* _WHAT THIS TASK INVOLVES_:
From the entries below, copy each line in which the word "gray" occurs.

* _Stored entries_:
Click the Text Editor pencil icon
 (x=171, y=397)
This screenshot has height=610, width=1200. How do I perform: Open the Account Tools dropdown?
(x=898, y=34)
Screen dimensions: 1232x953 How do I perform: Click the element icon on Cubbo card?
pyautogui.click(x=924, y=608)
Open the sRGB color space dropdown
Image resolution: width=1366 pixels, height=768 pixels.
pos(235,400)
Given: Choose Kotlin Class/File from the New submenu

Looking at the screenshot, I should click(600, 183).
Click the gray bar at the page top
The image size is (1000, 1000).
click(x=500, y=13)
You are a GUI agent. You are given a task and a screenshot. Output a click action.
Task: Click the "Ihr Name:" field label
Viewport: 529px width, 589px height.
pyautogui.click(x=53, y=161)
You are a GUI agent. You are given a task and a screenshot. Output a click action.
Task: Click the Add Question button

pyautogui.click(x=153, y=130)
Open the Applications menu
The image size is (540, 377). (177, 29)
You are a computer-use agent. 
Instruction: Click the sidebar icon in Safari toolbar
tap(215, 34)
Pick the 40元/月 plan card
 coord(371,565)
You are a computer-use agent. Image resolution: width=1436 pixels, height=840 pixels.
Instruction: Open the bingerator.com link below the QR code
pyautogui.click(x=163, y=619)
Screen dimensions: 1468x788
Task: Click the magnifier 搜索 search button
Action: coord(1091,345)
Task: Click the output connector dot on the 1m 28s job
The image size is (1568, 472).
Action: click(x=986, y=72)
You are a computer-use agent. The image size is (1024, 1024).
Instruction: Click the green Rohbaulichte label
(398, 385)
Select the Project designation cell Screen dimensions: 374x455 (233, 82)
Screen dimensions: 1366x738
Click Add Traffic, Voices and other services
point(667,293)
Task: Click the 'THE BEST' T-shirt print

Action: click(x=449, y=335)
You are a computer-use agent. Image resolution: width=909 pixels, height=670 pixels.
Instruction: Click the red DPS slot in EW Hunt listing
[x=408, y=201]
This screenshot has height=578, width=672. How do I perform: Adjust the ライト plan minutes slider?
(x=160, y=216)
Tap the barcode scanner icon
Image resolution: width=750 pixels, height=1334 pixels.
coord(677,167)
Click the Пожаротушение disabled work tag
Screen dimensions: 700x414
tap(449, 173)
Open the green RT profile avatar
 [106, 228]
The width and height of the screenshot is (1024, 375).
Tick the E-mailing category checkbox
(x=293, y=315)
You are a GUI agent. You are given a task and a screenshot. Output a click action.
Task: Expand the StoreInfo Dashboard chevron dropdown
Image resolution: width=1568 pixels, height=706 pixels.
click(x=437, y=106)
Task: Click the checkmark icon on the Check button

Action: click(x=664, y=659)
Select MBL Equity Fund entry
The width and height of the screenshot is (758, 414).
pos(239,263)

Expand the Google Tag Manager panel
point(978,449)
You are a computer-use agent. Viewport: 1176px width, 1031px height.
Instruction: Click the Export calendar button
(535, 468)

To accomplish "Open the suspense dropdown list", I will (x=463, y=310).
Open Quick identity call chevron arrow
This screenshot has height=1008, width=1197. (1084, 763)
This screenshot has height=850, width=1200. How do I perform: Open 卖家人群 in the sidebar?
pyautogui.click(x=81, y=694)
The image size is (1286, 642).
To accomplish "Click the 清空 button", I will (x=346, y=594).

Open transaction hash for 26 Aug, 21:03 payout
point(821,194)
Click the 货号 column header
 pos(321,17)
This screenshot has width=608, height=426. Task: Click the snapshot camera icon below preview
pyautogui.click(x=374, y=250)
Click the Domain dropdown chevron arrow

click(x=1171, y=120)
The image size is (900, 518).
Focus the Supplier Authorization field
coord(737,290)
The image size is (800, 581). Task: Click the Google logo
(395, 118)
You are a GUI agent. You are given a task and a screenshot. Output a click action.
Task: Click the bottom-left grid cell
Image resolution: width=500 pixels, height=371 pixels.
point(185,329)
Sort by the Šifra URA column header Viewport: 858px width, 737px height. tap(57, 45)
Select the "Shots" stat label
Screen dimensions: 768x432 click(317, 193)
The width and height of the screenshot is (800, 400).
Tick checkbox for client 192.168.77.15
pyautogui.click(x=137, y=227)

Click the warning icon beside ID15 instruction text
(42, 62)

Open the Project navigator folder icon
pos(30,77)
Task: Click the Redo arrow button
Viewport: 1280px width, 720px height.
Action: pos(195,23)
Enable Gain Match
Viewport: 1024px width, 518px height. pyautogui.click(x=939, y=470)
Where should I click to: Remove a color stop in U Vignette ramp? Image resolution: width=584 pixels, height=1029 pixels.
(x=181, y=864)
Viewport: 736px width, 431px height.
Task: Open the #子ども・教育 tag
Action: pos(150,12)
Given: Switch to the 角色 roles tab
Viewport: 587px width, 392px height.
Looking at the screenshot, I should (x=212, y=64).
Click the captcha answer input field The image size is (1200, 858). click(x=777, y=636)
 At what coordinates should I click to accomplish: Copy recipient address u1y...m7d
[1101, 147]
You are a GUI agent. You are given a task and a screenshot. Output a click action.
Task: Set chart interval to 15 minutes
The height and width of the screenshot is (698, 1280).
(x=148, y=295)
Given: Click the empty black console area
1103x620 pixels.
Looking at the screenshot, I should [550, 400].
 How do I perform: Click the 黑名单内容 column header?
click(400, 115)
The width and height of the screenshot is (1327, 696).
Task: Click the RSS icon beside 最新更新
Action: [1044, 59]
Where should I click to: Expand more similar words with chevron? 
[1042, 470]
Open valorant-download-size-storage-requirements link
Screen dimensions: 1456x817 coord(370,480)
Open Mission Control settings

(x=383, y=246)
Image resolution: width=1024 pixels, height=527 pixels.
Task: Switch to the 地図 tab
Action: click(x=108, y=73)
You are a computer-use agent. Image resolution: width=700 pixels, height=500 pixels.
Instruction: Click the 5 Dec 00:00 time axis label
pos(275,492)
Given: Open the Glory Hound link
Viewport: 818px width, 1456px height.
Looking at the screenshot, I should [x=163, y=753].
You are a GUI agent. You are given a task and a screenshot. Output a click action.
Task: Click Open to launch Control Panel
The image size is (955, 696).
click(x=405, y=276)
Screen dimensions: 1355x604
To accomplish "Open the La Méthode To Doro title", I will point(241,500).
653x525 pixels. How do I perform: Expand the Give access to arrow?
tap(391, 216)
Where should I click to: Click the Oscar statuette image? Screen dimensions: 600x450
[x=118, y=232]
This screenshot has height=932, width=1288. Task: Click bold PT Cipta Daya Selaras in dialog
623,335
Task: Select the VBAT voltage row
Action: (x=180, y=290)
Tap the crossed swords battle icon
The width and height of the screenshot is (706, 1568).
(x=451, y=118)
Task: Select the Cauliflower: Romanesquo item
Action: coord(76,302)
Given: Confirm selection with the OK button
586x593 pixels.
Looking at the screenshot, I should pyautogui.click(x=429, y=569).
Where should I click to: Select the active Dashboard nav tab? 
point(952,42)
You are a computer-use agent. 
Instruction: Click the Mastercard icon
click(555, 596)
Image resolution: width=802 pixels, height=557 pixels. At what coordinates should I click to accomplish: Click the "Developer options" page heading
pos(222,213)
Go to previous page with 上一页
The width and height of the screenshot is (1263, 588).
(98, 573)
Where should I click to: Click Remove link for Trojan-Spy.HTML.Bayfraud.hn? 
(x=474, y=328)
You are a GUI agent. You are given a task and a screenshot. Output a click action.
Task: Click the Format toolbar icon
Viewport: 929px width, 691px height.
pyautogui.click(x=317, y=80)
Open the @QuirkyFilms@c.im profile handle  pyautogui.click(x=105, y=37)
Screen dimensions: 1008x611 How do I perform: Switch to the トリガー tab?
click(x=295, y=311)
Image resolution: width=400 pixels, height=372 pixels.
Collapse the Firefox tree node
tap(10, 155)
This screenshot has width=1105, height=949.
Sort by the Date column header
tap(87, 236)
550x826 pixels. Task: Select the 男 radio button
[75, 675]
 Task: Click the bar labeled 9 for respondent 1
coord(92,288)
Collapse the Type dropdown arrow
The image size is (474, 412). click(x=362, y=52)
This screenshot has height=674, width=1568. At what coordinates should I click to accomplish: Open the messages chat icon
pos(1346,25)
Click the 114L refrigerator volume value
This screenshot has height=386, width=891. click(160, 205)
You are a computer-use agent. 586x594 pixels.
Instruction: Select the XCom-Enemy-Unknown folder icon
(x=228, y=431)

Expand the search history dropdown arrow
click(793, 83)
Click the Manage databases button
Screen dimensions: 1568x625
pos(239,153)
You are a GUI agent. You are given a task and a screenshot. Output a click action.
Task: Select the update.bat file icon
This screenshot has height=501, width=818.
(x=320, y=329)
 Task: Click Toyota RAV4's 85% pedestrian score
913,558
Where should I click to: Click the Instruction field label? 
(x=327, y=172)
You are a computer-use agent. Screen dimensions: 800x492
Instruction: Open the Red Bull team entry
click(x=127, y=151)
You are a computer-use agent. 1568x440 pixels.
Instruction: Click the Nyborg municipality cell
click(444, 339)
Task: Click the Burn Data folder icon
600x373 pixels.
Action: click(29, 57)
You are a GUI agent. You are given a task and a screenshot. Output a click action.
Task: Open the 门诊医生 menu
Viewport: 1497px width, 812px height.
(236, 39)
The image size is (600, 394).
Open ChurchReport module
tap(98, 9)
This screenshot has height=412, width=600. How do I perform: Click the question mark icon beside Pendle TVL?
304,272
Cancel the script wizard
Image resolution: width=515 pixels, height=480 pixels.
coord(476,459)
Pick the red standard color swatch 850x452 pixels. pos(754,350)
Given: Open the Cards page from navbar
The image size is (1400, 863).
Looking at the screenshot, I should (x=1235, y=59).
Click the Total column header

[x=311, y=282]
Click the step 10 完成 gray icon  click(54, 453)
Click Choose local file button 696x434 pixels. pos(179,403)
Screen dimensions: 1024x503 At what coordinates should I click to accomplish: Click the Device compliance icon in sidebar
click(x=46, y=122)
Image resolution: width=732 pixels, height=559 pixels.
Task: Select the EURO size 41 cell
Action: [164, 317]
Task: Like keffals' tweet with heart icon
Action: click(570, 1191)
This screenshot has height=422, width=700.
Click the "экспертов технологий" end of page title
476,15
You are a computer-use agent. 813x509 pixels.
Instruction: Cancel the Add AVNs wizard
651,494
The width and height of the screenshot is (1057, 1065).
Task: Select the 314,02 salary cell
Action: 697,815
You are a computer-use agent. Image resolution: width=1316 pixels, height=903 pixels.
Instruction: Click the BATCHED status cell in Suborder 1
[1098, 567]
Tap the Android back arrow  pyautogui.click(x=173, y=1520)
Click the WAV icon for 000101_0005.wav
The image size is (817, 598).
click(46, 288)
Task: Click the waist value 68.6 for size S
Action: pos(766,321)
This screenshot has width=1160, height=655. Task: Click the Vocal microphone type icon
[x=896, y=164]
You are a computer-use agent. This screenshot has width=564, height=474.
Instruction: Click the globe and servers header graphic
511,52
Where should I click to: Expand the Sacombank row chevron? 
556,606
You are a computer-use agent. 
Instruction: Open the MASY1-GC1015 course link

* _WRITTEN ANSWER_:
Click the gray bar at the page top
Click the step 10 完成 gray icon  click(54, 453)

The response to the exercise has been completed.